Auch fand ich den Stil angenehm zu lesen – hätte ich mehr Zeit zum Lesen gehabt, ich wäre geradezu durch die leicht verdaulichen Kapitel gerutscht. Dazu trug auch bei, dass die Nebelflut abwechselnd aus der Sicht von Amys Bruder Patrick und dem jungen Polizisten Brady erzählt wird, unterbrochen von Rückblenden auf Amys Martyrium. So wurde es eigentlich nie langweilig.  Auch wenn ich bei einigen Wendungen vorher den richtigen Riecher hatte, habe ich mich beim Miträtseln manchmal doch gehörig vertan. Auch wenn ich kein ausgesprochener Krimifex bin, so nehme ich das als gutes Zeichen, dass Nebelflut auch für andere Leser für Spannung – und Überraschungen – sorgen wird.

Das Ende hat mich dann tatsächlich sehr überrascht – einerseits mit seiner ungewöhnlichen Düsternis und Unversöhnlichkeit, andererseits weil die Auflösung für mich nicht 100% glaubwürdig war (Details würden hier zu viel verraten) . Unglaubwürdig hat für mich zum Teil auch der junge Detective Brady agiert – seine Aktionen mit der Journalistin Chloe und während der Ermittlungen sind teilweise derart naiv, ja fast unfähig, dass sich meine Sympathie für ihn in Grenzen hielt.

Amys Bruder Patrick hingegen war – trotz seiner außer Kontrolle geratenden Drogenprobleme – meine „Lieblingsfigur“. Seine von Schuldgefühlen zerfressene Existenz ging mir nahe. Mal ganz abgesehen vom Schicksal der kleinen Amy selbst, deren Szenen ich gut gelungen fand.

Fazit:
Unterhaltender, rasanter, abwechslungsreicher Roman zum Miträtseln und mit einem unkonventionellen Ende, doch zum Teil unprofessionell agierenden Ermittlern.
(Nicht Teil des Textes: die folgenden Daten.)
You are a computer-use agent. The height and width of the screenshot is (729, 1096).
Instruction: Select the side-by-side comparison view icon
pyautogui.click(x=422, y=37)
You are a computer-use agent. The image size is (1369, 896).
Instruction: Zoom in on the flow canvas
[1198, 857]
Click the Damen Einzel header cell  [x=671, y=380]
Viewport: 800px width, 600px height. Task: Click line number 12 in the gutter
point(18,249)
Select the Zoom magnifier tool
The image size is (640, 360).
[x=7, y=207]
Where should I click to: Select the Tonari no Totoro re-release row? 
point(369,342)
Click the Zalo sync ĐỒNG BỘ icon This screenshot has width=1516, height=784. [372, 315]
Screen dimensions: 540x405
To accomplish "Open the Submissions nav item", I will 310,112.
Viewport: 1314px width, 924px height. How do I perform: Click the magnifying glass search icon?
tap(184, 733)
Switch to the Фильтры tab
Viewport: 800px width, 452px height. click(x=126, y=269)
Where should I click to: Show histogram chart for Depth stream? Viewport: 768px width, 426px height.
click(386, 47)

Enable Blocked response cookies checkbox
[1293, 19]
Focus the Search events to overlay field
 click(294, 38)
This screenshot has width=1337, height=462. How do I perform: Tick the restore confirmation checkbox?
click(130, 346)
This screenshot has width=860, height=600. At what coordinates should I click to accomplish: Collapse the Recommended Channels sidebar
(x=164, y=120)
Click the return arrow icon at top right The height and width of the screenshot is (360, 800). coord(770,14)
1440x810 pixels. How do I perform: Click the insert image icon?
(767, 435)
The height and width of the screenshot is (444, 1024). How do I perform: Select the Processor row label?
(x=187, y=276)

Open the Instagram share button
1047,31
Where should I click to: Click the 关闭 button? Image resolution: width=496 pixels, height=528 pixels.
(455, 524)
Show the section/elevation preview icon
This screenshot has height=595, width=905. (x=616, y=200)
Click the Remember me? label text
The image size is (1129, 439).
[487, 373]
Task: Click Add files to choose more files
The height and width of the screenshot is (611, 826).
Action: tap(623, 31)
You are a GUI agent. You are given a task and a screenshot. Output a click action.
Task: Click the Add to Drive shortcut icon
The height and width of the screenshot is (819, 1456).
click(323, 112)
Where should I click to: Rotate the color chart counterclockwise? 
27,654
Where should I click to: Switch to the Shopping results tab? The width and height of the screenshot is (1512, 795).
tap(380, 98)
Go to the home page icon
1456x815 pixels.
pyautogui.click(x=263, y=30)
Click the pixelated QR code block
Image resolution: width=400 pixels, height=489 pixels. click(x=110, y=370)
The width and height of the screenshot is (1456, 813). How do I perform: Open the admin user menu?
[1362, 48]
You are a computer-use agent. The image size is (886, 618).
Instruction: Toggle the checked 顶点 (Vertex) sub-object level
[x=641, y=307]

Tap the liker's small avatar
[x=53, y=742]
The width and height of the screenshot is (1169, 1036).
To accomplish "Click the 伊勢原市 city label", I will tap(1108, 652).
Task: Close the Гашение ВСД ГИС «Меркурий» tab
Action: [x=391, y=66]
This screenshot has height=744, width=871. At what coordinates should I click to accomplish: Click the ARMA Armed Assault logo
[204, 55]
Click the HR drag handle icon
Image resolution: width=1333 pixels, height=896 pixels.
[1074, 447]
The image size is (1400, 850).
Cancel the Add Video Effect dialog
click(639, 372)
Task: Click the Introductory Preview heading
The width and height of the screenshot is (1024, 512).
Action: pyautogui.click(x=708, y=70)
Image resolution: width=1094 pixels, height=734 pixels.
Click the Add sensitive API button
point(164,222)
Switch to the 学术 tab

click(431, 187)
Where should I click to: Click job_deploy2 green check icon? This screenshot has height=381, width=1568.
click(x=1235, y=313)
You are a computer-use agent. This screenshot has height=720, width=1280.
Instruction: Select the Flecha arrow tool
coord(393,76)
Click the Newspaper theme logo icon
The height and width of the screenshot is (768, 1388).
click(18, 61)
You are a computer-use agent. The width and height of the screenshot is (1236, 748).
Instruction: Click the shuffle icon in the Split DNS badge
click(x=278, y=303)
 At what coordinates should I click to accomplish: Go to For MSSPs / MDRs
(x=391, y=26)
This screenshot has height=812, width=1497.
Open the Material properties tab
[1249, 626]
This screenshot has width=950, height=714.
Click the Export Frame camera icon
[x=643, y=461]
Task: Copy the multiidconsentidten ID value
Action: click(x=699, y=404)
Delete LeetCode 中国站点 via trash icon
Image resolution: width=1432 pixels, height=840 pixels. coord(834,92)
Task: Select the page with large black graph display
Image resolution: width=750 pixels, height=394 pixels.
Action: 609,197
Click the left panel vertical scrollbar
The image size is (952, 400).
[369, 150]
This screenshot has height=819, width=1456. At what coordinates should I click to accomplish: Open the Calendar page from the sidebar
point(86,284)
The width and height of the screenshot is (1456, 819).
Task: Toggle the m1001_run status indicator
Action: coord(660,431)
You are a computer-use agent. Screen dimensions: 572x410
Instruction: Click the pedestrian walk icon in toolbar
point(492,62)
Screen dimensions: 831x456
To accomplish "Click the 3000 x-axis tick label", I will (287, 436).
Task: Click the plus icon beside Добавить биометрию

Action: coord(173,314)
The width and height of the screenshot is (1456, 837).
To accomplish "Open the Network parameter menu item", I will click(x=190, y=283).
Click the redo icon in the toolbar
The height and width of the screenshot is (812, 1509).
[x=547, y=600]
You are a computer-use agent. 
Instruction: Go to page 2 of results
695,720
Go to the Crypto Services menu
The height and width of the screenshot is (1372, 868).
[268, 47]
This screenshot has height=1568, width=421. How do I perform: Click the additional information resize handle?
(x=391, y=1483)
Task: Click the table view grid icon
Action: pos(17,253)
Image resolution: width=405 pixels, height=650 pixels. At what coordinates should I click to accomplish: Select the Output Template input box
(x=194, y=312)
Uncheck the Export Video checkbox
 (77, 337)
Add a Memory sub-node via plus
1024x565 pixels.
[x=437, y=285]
Hanna Jameson: Kalter Schmerz (Something You Are)

Kurzzusammenfassung:

Die Geschichte von „Privatdetektiv“ (sprich Auftragskiller) Nic Caruana, der als Teenager unabsichtlich einen Mord begangen hat, und nun durch die Untiefen der Londoner Gangsterszene watet, hat Hanna Jameson schon mit 17 erdacht – mit 22 hat sie nun ihren ersten Roman vorgelegt. In ihm erhält Einzel- und Grenzgänger Nic den Auftrag, die Mörder der 16jährigen Tochter des Waffenhändlers Pat und dessen enigmatischer Frau Clare ausfindig zu machen. Dabei verliebt er sich nicht nur obsessiv in Clare, sondern hinterlässt auch eine Schneise der Gewalt – und am Ende bleibt die Frage, wofür das Ganze.

 Meine Meinung:

Bemerkenswert. Würde ich sagen, müsste ich meine Meinung über Hanna Jamesons Erstling in einem Wort zusammenfassen. Denn der Roman der Britin kommt so noir, so brutal, so blutig und fluchfreudig daher, er könnte auch von einem männlichen Autor Mitte Dreißig geschrieben worden sein. Die Welt, durch die sich Nic auf der Suche nach den Mördern der 16jährigen schlägt, ist gefühlskalt, mitleidlos und hält zwischen all der Trübnis nur kleine Funken von Wärme für den Endzwanziger bereit, meist in Form seiner schrägen Wohngemeinschaft mit dem folterlustigen Russlandimmigranten Mark oder der noch unklaren Affäre mit der drogenabhängigen Daisy . Natürlich ist auch seine Familie kein Rückhalt, sondern Quelle von Schmerz und Traumata. Und die ungesunde Affäre mit der manipulativen Clare führt Nic nur noch mehr ins Gefühlschaos. Wenn er denn welche hätte.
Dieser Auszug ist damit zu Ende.